TO DO: An exact restatement of the data is required, with the images omitted.

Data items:
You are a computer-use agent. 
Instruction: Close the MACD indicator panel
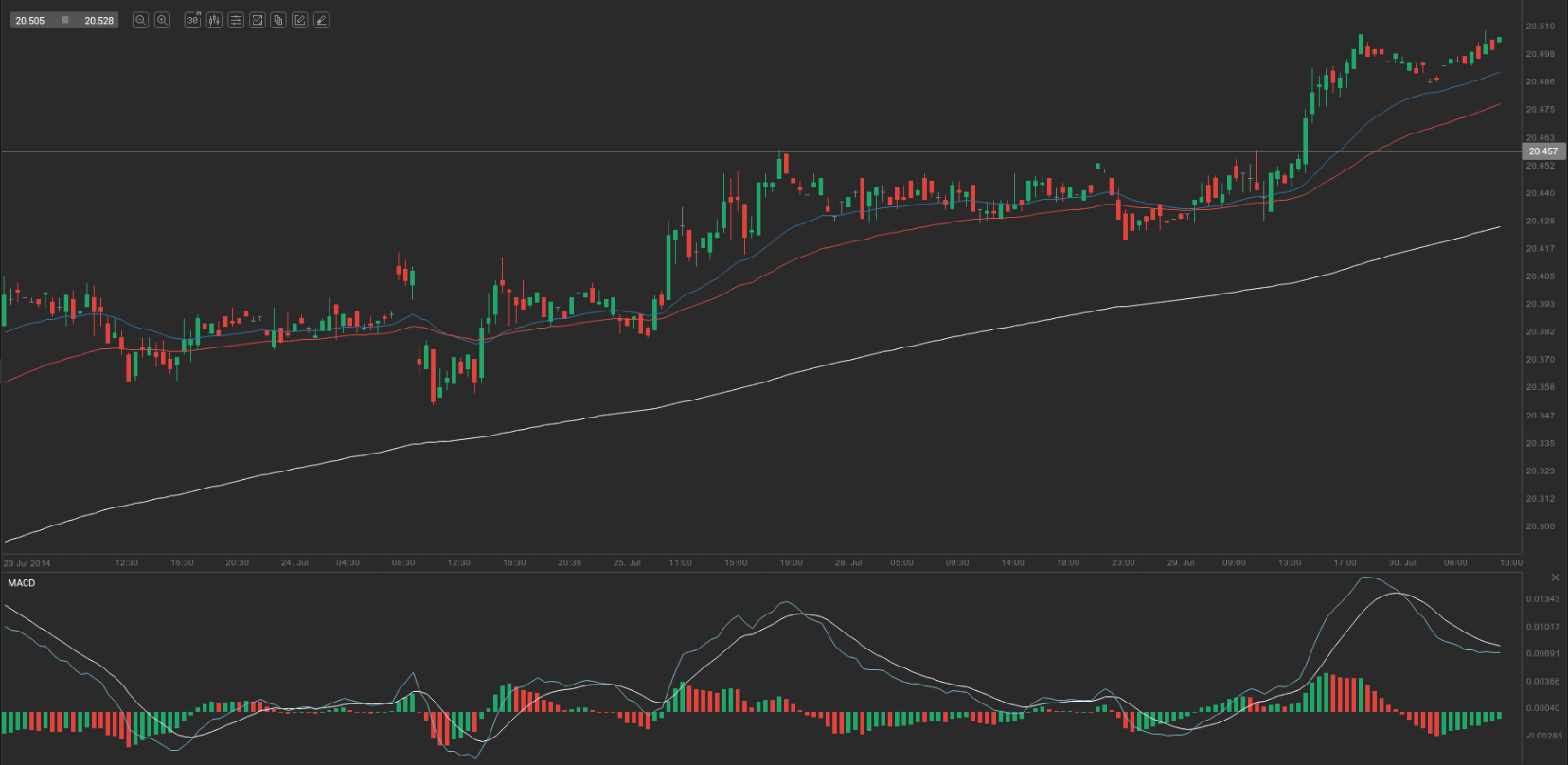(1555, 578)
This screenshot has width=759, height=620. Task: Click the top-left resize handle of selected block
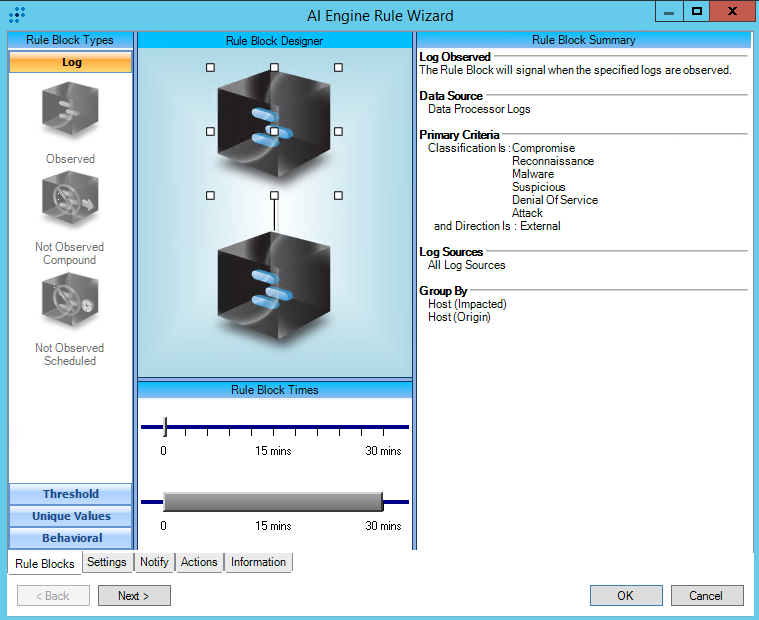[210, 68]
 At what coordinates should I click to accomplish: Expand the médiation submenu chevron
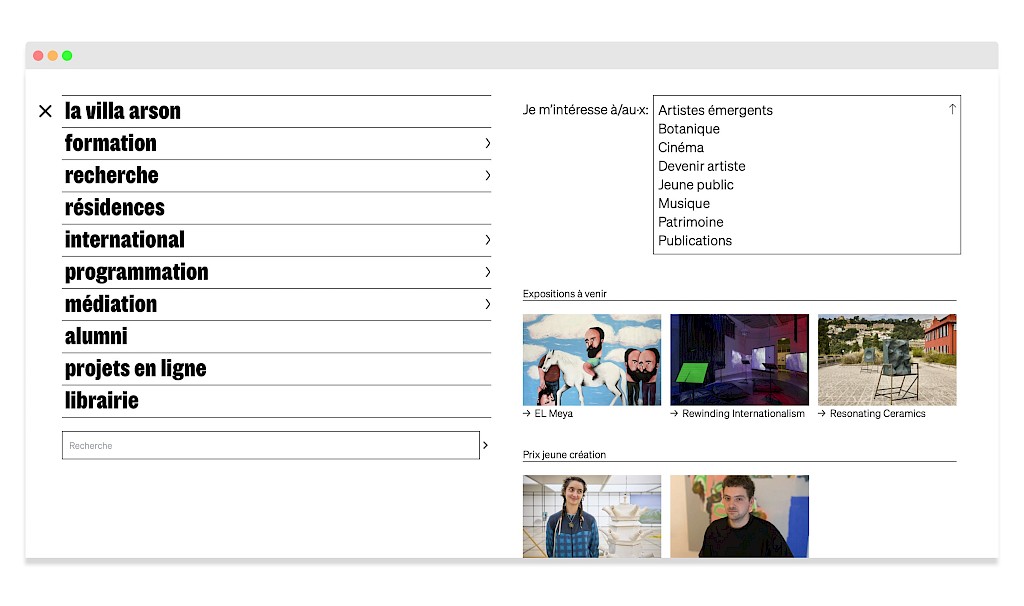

ANSWER SPACE:
You are a computer-use agent. 
Instruction: Close the MACD indicator panel
(1555, 578)
This screenshot has width=759, height=620. Task: Click the top-left resize handle of selected block
[210, 68]
 At what coordinates should I click to accomplish: Expand the médiation submenu chevron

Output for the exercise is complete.